▶ Task objective: Within the entries below, the lines from the one with "You are a computer-use agent. The" through the one with "Click the Mango station name" are to be set down exactly, both ends kept.

(Given information begins)

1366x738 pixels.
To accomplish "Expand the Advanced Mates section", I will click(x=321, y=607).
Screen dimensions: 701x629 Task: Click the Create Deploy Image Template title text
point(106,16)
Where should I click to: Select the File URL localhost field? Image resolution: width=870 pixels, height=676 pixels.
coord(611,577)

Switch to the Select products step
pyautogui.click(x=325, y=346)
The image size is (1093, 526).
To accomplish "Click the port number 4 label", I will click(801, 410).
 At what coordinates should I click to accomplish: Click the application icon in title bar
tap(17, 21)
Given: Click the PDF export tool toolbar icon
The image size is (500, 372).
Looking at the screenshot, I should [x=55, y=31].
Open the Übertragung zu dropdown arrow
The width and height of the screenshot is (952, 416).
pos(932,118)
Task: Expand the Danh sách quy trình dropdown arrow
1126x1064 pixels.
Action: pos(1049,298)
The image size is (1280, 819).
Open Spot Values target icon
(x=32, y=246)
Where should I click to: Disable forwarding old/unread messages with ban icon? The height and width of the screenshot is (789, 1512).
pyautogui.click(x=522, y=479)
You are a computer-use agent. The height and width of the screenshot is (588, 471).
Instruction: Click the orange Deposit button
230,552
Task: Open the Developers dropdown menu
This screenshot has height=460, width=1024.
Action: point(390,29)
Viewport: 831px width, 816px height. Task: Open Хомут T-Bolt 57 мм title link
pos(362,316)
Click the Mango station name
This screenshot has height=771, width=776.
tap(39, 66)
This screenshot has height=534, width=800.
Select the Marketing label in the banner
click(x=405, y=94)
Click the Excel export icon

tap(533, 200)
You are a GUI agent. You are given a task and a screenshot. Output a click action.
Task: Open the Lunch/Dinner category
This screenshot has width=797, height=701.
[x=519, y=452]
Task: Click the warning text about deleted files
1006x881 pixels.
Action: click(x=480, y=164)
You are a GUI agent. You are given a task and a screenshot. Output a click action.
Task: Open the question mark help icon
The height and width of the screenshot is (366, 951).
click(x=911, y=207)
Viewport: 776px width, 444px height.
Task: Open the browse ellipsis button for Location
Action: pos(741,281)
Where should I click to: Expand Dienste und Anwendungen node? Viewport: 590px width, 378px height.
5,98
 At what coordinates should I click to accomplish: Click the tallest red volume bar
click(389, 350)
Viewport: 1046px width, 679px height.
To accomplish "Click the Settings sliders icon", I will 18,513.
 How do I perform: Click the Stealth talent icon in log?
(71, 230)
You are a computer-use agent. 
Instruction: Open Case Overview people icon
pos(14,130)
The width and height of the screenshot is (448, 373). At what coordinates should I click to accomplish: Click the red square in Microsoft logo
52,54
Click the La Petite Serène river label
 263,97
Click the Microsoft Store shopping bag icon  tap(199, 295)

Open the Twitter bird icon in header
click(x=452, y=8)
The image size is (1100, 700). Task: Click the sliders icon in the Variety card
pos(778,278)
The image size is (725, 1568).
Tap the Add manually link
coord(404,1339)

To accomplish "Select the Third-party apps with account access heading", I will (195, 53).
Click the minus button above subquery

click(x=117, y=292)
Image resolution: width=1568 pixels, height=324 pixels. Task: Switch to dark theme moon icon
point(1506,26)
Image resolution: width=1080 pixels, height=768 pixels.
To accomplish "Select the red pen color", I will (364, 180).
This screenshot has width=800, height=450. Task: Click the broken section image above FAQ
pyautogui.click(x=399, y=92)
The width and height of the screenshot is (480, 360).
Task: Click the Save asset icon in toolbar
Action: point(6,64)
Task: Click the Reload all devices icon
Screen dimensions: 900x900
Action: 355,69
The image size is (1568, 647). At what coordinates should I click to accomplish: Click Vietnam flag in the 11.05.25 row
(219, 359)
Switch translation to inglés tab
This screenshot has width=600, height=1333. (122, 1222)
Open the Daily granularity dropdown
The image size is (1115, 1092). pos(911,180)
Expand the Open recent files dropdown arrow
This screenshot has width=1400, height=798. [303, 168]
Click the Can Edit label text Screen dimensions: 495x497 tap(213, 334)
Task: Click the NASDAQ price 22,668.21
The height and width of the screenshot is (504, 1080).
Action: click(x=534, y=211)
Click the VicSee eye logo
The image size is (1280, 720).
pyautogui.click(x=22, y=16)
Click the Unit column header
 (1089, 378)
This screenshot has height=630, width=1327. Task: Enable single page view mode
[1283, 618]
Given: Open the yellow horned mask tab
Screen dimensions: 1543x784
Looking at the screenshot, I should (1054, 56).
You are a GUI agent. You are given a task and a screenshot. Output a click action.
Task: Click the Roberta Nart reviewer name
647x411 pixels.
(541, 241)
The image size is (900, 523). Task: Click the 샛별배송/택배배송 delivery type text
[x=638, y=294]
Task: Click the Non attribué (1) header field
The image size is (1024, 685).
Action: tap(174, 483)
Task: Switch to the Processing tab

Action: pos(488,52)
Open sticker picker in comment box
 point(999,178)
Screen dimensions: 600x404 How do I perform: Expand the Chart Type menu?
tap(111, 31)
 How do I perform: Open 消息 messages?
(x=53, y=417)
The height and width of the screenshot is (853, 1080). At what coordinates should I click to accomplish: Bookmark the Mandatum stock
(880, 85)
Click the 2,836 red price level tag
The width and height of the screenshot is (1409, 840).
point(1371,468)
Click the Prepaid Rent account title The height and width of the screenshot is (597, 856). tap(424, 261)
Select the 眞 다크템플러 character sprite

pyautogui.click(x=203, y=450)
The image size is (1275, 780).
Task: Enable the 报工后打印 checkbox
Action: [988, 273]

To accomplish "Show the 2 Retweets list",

(Given information ends)

▶ Written response:
You are a computer-use agent. The height and width of the screenshot is (588, 471).
Instruction: Click the orange Deposit button
230,552
Task: Open the Developers dropdown menu
This screenshot has height=460, width=1024.
Action: point(390,29)
Viewport: 831px width, 816px height. Task: Open Хомут T-Bolt 57 мм title link
pos(362,316)
Click the Mango station name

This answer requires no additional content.